Sunday, 3 September 2017

Moliere, Corneille and especially Racine - Beyond Coincidence.

'There are no secrets that time does not reveal'  
- Jean Racine 

In February 2006 I was riding a tram into the centre of Vienna. 

To pass the time I was reading a paperback book by Nietzsche. A friend who was sitting across the aisle was engrossed in one of the free magazines which are often available in the trams. 

She suddenly turned to me and drew my attention to a photo: 

   Look! In this magazine there's a photo of that play we went to see last month, 'Moliere, Corneille and Racine' 

I glanced at the photo and saw that it was indeed a photo of the recent production 'Moliere, Corneille and Racine'. 

I then turned my attention back to my book, picking up at the spot where I had left off. 

With some amusement and surprise I saw that the sentence I was about to read when my companion showed me her magazine article contained the phrase:

. . . my artist taste defends the names Moliere, Corneille and Racine . . . 

   I read the full sentence aloud to my companion. What a strange coincidence, we agreed. 

That was in the morning. 

At lunchtime we went to a restaurant in the centre of Vienna. The waiter showed us to a table in the corner. 

Ten minutes afterwards a man walked in and sat down at the table next to us.


We couldn't believe what we were seeing.

The man now sitting next to us was the actor who had played the role of the poet Jean Racine in the production 'Moliere, Corneille and Racine'!

Naturally, after composing ourselves, we spoke to the actor and related the events of the morning. 

   How strange it is that we should now be sitting next to each other, I said. 

   The actor said: It's the first time I've been in this restaurant. 

   I said: It's also the first time my friend and I have been in this restaurant.

   The actor suggested we should attend his next performance: 'The Sorrows of Young Werther' by Goethe. 

   In the circumstances, I replied, we will have to! 


I'm currently reading a book about Goethe which is described on the cover as being illuminating.

But that's another story.


  1. This sort of coincidence is stunning isn't it Gwil> It doesn't happen very often but when it does it pulls you up short.

    1. Pat, this sort of thing is as you say "stunning" and I believe it does happen more frequently than people imagine.

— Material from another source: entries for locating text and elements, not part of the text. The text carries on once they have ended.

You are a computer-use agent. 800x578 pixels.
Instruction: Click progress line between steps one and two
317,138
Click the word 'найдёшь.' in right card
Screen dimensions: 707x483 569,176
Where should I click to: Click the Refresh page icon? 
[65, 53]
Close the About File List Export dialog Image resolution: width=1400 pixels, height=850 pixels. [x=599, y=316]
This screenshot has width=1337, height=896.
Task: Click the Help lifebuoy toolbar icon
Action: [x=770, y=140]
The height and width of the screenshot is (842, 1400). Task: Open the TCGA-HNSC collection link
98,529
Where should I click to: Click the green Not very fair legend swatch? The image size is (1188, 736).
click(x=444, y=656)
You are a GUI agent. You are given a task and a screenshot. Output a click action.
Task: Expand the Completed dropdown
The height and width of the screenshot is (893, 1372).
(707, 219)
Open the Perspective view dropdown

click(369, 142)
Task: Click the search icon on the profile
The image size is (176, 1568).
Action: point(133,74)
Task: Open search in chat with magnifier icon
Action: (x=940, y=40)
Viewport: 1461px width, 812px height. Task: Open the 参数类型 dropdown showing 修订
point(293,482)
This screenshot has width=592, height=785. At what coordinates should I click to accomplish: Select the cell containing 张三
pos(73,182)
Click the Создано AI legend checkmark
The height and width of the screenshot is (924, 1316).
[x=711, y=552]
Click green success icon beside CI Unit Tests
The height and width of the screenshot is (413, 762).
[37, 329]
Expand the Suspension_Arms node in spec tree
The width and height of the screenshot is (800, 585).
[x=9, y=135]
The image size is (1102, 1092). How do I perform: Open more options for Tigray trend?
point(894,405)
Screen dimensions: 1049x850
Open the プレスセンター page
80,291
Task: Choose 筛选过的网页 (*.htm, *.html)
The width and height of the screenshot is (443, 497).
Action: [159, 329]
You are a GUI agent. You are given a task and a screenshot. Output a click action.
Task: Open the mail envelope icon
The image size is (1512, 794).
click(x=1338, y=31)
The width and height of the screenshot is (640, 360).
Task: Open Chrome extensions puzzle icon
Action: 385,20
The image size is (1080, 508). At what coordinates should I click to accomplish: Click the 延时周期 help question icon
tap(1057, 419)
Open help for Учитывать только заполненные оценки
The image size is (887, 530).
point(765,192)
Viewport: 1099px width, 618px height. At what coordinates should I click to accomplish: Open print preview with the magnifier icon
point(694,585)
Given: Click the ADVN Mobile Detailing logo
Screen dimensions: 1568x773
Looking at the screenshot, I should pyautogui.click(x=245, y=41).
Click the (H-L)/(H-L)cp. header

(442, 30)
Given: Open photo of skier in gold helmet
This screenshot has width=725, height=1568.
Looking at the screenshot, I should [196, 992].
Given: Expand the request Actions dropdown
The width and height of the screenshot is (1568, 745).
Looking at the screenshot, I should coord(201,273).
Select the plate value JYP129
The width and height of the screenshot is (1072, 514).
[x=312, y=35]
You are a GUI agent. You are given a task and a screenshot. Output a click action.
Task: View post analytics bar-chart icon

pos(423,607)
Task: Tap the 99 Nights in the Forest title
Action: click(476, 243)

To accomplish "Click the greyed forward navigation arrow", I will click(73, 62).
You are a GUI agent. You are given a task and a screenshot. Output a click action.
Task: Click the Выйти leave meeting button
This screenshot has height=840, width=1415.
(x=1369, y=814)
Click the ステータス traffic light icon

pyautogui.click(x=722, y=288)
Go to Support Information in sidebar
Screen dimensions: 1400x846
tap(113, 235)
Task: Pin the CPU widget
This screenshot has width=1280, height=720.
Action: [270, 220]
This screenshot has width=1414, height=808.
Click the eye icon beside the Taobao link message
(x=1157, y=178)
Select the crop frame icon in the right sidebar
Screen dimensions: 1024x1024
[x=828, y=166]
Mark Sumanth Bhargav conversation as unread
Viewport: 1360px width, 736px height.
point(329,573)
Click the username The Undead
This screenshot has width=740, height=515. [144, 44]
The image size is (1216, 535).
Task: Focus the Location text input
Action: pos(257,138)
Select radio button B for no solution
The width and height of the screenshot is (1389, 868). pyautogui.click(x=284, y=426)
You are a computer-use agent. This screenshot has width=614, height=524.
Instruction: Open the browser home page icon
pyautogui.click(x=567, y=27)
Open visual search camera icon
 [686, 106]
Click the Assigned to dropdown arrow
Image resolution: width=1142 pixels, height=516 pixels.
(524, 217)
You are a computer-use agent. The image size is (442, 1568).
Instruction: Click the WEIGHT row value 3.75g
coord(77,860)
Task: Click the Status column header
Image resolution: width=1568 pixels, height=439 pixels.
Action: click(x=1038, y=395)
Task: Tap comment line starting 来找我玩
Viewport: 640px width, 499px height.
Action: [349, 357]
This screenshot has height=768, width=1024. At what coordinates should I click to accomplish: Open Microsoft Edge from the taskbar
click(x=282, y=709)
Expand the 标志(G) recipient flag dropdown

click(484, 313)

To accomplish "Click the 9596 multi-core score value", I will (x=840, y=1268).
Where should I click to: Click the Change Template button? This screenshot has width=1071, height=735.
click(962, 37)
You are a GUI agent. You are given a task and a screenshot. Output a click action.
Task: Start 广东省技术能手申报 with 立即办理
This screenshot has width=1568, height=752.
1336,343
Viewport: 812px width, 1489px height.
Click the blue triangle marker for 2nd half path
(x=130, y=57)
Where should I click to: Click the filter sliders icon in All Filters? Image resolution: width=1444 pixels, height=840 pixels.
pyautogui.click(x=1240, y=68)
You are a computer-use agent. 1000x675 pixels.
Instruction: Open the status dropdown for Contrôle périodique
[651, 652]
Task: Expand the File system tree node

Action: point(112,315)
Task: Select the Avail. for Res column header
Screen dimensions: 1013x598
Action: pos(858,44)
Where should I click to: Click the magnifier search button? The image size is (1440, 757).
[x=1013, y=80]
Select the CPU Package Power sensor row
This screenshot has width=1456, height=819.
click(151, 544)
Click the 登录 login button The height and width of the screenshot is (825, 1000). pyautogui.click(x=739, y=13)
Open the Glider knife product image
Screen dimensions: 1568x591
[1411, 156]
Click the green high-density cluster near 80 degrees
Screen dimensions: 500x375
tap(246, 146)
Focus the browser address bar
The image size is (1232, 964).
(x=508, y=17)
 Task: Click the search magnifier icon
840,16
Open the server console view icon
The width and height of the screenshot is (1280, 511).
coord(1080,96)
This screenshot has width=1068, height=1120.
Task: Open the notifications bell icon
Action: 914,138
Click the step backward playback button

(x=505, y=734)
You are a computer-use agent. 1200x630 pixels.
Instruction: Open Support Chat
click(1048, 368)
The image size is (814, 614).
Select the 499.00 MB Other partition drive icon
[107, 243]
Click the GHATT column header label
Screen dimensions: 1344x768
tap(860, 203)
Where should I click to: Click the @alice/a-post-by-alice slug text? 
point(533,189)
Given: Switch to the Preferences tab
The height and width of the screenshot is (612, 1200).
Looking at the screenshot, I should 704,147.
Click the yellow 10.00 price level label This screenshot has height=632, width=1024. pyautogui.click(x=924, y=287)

      For example, somebody I know was queuing patiently to go in a pyramid in Egypt when a voice behind said 'Hello'. It was an old flame. Now they are back together again. Just one small example.

      Think how many times paths cross in the most unlikely places: "Excuse me, it isn't is it ... oh yes it is. Well that's a surprise. So, how are you? What are you doing here anyway, so far from home?"

  2. Replies
    1. Me too. We shall come to more in due course. But before that I have to write a post about J B Priestly. It fits to the theme.